Naoko Takeuchi's manga "Sailor Moon," which began in 1991 and was adapted into anime in 1992, took this template and fundamentally restructured it by asking what would happen if you combined the magical girl with the super sentai — the team of five-color-coded heroes that "Super Sentai" (the Japanese source material for Power Rangers) had made enormously popular. The result was a team of magical girls, each with distinct elemental powers and personalities, fighting genuinely threatening villains in battles that carried real dramatic stakes. People could be hurt. The stakes were sometimes planetary. Characters could die — and did, at the end of the first season, in a scene that devastated child audiences who had not expected animated magical girls to sacrifice themselves for humanity.

The emotional core that made Sailor Moon more than a genre hybrid was Takeuchi's insistence that the heroines' relationships with each other were as important as any external conflict. The friendship between Usagi (Sailor Moon) and her fellow Sailor Guardians is not a backdrop for the fights; it is the primary content of the series, and the fights are what happens when that friendship is threatened. The power-up sequences that allow the heroines to fight effectively are explicitly powered by emotional bonds — the love between friends and between the team and the people they protect.

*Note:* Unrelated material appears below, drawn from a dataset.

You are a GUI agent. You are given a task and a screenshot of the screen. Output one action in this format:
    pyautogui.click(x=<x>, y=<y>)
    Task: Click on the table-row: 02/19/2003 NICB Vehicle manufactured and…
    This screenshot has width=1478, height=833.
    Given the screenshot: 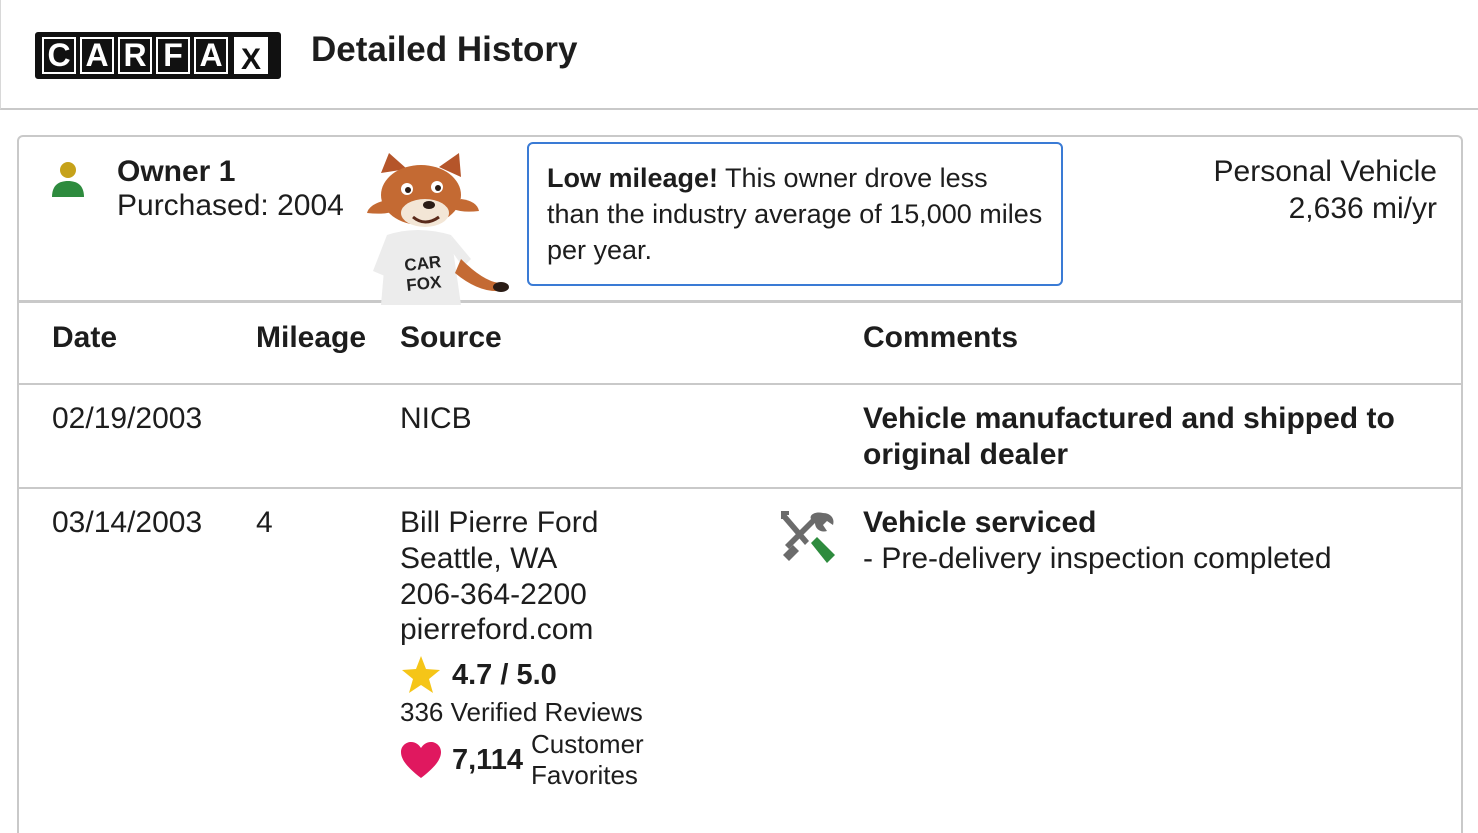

This was a new claim: not that female friendships were a nice backdrop to adventure, but that they were the actual source of heroic power.

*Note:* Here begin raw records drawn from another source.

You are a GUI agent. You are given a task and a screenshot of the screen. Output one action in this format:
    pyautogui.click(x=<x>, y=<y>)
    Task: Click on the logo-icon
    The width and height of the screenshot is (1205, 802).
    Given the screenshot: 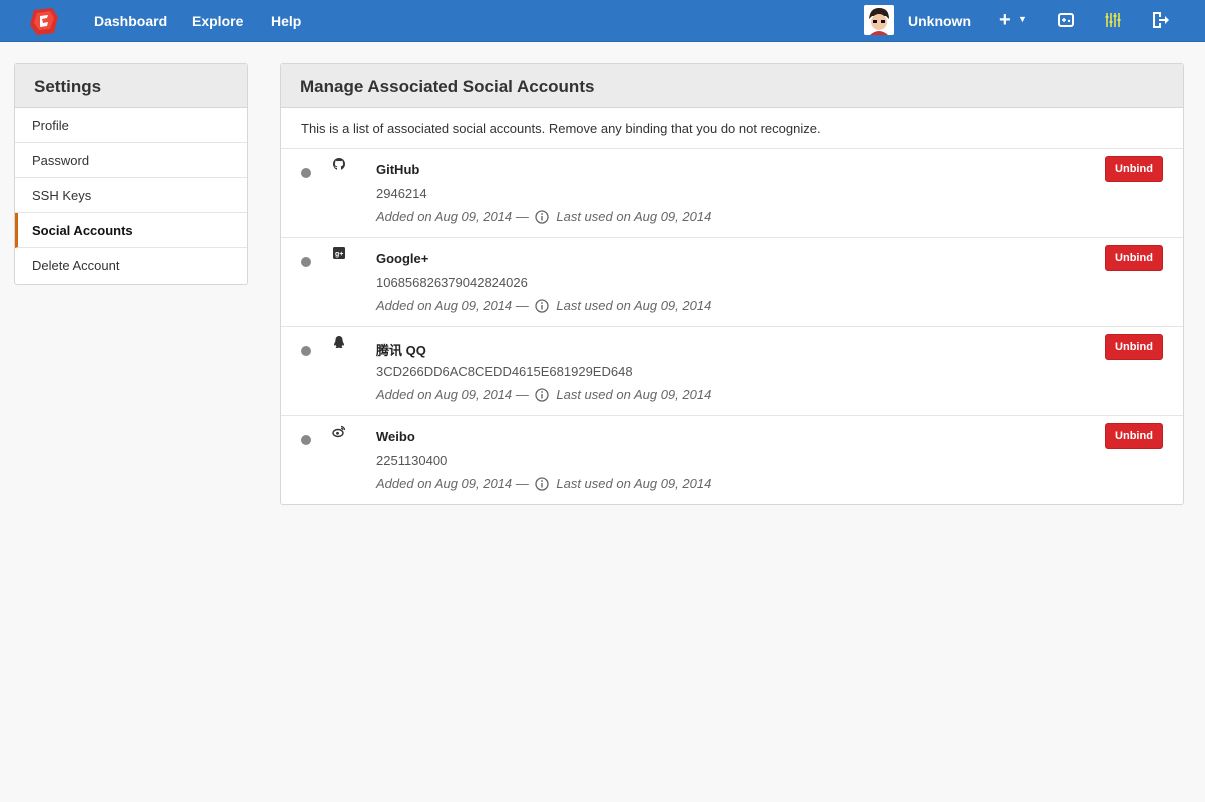 What is the action you would take?
    pyautogui.click(x=44, y=21)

The global impact was substantial and varied by territory. In Japan, "Sailor Moon" became the best-selling manga of the 1990s by a significant margin. In North America and Europe, it was among the first anime series to build a significant female fanbase — audiences who had found the male-oriented action series that had previously dominated anime imports to be not quite made for them. The series demonstrated that anime could generate the same intensity of fan investment from girls and women as from boys and men, a fact that the industry had not previously been motivated to test.

The magical girl genre has never returned to its pre-Sailor Moon form. Series like "Cardcaptor Sakura," "Pretty Cure," and "Puella Magi Madoka Magica" — the last of which is a deliberate and devastating deconstruction of everything Sailor Moon established — exist in a tradition that Takeuchi's work defined. When "Madoka" inverts the genre's conventions to examine what it would actually cost a young girl to take on the responsibility of fighting evil, it is in direct conversation with Sailor Moon's optimistic premise. You can only deconstruct a tradition that is genuinely established. Takeuchi established it.